▶ **How to complete this task**
Only some lines are wanted. Transcribe, exactly, the lines below from the line with "Fortrolighedspolitik (690, 2137)" up to and including the line with "Автомобили с пробегом (47, 1539)".

____

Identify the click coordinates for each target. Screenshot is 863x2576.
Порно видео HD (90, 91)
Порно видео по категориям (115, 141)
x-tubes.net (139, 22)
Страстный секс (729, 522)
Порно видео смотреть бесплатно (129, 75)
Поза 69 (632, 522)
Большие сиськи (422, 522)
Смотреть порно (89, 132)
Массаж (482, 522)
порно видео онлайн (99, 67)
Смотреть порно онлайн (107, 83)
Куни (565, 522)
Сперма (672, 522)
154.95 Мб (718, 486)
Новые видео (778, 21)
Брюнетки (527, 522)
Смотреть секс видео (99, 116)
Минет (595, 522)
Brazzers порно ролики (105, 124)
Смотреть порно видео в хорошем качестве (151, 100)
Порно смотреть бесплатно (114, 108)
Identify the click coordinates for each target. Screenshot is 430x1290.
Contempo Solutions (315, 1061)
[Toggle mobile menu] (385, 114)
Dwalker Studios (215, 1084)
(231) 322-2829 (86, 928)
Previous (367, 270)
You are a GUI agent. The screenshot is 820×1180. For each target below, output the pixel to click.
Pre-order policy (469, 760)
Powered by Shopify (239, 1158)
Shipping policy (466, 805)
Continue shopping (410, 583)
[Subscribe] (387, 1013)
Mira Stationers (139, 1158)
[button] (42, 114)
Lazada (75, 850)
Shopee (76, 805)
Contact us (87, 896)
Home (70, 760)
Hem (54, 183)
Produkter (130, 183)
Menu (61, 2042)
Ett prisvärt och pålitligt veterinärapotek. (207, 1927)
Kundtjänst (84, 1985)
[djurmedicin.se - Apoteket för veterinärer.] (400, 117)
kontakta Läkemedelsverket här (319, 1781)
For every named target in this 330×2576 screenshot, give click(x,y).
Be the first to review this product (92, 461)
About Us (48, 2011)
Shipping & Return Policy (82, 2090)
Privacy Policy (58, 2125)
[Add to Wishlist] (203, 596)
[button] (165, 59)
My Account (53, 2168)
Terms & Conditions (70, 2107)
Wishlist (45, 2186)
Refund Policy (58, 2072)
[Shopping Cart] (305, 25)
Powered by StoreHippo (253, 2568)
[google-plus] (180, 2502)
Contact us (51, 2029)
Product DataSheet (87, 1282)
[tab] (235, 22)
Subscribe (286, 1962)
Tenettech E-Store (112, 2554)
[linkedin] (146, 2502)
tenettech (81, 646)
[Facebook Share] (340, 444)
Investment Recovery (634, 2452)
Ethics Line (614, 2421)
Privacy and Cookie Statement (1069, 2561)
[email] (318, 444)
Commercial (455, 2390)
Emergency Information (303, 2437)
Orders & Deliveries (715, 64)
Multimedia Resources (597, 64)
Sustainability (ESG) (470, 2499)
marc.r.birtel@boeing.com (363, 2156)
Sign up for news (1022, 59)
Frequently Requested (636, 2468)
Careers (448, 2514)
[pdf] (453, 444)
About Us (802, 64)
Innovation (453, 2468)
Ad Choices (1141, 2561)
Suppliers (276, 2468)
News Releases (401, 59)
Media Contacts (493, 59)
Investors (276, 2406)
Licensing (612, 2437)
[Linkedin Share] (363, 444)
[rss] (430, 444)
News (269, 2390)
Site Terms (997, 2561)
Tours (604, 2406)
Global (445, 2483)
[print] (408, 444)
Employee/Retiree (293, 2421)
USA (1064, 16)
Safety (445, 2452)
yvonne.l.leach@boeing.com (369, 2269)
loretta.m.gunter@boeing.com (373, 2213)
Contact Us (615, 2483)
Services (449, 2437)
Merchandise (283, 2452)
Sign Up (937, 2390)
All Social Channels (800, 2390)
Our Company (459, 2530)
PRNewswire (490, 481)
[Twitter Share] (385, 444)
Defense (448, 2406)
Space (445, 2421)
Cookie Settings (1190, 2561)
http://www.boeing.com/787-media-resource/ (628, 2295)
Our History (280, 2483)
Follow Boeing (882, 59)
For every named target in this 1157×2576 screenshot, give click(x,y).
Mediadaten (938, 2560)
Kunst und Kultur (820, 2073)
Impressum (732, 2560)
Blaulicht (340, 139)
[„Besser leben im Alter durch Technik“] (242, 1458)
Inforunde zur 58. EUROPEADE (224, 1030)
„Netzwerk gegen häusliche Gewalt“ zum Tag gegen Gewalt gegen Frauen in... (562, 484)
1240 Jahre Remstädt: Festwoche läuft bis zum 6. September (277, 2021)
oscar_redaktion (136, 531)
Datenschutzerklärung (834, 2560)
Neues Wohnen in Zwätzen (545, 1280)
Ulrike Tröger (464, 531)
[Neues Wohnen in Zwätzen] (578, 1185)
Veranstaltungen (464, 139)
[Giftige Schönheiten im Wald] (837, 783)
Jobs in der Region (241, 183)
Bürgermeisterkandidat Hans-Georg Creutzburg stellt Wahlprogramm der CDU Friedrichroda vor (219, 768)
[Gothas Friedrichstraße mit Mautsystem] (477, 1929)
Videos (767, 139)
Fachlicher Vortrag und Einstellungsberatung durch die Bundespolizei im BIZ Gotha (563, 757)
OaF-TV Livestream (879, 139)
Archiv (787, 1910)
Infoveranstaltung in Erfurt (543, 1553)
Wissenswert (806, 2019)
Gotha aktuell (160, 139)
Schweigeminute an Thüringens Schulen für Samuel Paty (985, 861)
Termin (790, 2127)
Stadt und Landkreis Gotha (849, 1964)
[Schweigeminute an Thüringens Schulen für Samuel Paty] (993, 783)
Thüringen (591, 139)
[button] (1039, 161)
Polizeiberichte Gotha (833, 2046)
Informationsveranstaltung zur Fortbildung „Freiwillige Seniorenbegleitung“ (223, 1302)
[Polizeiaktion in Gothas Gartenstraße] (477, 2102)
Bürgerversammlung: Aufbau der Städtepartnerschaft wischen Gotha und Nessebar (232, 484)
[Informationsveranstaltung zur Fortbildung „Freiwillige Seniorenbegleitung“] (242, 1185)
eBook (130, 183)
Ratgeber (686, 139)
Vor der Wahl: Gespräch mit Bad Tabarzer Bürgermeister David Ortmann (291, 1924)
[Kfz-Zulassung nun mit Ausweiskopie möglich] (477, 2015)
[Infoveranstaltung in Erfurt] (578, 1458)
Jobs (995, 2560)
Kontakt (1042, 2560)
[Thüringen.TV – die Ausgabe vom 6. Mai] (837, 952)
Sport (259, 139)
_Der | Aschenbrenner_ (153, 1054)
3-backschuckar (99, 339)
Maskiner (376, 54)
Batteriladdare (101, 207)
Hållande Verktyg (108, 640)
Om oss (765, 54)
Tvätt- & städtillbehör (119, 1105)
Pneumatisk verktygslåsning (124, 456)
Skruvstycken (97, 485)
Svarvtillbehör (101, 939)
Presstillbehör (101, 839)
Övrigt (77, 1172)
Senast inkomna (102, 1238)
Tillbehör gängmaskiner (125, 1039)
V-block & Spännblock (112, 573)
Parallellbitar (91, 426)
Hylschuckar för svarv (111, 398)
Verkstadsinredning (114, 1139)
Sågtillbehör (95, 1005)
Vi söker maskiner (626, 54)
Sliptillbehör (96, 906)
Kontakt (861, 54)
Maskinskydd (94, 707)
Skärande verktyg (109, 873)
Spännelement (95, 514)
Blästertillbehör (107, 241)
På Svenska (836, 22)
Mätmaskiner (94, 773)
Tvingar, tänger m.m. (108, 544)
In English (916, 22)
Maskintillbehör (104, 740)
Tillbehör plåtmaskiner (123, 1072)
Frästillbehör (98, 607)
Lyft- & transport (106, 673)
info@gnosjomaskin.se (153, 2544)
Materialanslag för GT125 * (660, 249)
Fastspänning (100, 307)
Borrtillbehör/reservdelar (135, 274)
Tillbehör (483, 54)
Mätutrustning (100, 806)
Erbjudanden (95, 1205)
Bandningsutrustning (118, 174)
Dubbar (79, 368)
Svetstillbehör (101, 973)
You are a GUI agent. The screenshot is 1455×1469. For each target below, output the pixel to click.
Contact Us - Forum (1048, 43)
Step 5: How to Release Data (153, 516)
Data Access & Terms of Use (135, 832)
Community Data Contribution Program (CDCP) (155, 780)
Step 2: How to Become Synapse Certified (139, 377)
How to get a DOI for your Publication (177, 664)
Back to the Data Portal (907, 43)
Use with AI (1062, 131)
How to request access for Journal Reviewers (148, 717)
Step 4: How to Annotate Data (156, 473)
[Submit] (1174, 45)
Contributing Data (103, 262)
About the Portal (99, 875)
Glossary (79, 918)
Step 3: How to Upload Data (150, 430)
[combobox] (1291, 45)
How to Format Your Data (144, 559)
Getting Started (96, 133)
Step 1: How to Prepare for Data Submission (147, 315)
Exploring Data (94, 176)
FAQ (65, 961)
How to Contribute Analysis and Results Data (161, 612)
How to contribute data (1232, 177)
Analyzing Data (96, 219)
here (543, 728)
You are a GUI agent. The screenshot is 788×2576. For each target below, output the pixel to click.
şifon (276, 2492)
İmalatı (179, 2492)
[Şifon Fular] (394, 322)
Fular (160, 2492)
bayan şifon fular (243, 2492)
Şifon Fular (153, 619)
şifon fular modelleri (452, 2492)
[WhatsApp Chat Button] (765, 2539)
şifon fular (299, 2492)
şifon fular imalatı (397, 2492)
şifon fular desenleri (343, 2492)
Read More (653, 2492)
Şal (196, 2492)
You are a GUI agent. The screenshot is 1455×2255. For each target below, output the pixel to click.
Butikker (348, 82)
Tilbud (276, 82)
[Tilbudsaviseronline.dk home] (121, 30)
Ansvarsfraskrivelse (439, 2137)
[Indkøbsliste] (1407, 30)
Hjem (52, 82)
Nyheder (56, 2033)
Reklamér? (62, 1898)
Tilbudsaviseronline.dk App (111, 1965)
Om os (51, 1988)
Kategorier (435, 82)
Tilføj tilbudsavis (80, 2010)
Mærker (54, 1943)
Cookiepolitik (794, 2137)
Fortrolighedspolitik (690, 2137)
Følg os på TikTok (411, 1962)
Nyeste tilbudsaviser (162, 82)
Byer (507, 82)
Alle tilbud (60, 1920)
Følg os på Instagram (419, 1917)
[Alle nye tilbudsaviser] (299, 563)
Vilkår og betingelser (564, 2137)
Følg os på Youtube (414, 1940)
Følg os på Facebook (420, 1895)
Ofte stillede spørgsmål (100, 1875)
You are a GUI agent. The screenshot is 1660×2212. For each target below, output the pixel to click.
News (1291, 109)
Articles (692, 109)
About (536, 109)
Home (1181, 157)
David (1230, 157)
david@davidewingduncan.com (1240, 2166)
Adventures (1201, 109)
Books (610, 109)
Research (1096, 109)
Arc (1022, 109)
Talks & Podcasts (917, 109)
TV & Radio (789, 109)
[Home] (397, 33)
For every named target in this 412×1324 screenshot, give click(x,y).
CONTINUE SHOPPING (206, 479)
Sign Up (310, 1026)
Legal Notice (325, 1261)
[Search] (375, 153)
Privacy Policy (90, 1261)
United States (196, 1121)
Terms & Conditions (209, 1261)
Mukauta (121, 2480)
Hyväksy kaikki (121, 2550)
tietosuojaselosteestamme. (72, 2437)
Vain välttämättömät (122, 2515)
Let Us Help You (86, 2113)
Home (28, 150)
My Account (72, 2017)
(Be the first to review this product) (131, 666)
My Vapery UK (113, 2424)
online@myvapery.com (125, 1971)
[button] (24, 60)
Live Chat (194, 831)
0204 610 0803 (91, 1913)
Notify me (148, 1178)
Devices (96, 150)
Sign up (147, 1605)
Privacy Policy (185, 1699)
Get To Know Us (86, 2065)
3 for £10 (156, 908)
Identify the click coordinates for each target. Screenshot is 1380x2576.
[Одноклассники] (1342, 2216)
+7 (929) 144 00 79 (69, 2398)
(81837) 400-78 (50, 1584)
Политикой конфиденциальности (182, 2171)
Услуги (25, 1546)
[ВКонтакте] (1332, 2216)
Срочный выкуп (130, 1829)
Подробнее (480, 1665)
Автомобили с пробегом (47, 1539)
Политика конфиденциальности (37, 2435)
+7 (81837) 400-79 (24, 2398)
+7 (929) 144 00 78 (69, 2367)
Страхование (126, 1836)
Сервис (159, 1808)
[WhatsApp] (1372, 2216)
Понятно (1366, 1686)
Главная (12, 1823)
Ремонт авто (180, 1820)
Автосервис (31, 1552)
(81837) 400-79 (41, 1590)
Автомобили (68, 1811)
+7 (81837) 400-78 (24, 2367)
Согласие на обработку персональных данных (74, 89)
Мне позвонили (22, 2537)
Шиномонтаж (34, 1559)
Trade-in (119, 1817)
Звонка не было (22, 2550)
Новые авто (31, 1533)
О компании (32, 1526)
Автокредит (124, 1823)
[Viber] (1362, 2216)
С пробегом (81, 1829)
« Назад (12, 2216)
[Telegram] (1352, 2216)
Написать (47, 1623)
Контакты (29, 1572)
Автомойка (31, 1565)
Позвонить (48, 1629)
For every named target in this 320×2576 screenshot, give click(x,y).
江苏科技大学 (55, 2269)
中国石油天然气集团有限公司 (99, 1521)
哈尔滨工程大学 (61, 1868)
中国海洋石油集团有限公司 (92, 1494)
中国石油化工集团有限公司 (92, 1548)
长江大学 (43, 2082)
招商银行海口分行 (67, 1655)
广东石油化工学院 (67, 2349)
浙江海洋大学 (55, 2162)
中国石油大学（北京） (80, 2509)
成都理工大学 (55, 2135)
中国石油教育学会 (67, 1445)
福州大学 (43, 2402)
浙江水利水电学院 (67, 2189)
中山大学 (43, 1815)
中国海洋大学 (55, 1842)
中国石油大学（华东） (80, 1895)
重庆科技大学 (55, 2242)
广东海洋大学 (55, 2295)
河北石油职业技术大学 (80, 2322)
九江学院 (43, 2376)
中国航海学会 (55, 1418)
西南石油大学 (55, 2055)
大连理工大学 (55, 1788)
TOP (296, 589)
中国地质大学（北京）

____

▶ **Completed exercise**
Fortrolighedspolitik (690, 2137)
Følg os på TikTok (411, 1962)
Nyeste tilbudsaviser (162, 82)
Byer (507, 82)
Alle tilbud (60, 1920)
Følg os på Instagram (419, 1917)
[Alle nye tilbudsaviser] (299, 563)
Vilkår og betingelser (564, 2137)
Følg os på Youtube (414, 1940)
Følg os på Facebook (420, 1895)
Ofte stillede spørgsmål (100, 1875)
You are a GUI agent. The screenshot is 1660×2212. For each target below, output the pixel to click.
News (1291, 109)
Articles (692, 109)
About (536, 109)
Home (1181, 157)
David (1230, 157)
david@davidewingduncan.com (1240, 2166)
Adventures (1201, 109)
Books (610, 109)
Research (1096, 109)
Arc (1022, 109)
Talks & Podcasts (917, 109)
TV & Radio (789, 109)
[Home] (397, 33)
For every named target in this 412×1324 screenshot, give click(x,y).
CONTINUE SHOPPING (206, 479)
Sign Up (310, 1026)
Legal Notice (325, 1261)
[Search] (375, 153)
Privacy Policy (90, 1261)
United States (196, 1121)
Terms & Conditions (209, 1261)
Mukauta (121, 2480)
Hyväksy kaikki (121, 2550)
tietosuojaselosteestamme. (72, 2437)
Vain välttämättömät (122, 2515)
Let Us Help You (86, 2113)
Home (28, 150)
My Account (72, 2017)
(Be the first to review this product) (131, 666)
My Vapery UK (113, 2424)
online@myvapery.com (125, 1971)
[button] (24, 60)
Live Chat (194, 831)
0204 610 0803 (91, 1913)
Notify me (148, 1178)
Devices (96, 150)
Sign up (147, 1605)
Privacy Policy (185, 1699)
Get To Know Us (86, 2065)
3 for £10 (156, 908)
Identify the click coordinates for each target. Screenshot is 1380x2576.
[Одноклассники] (1342, 2216)
+7 (929) 144 00 79 (69, 2398)
(81837) 400-78 (50, 1584)
Политикой конфиденциальности (182, 2171)
Услуги (25, 1546)
[ВКонтакте] (1332, 2216)
Срочный выкуп (130, 1829)
Подробнее (480, 1665)
Автомобили с пробегом (47, 1539)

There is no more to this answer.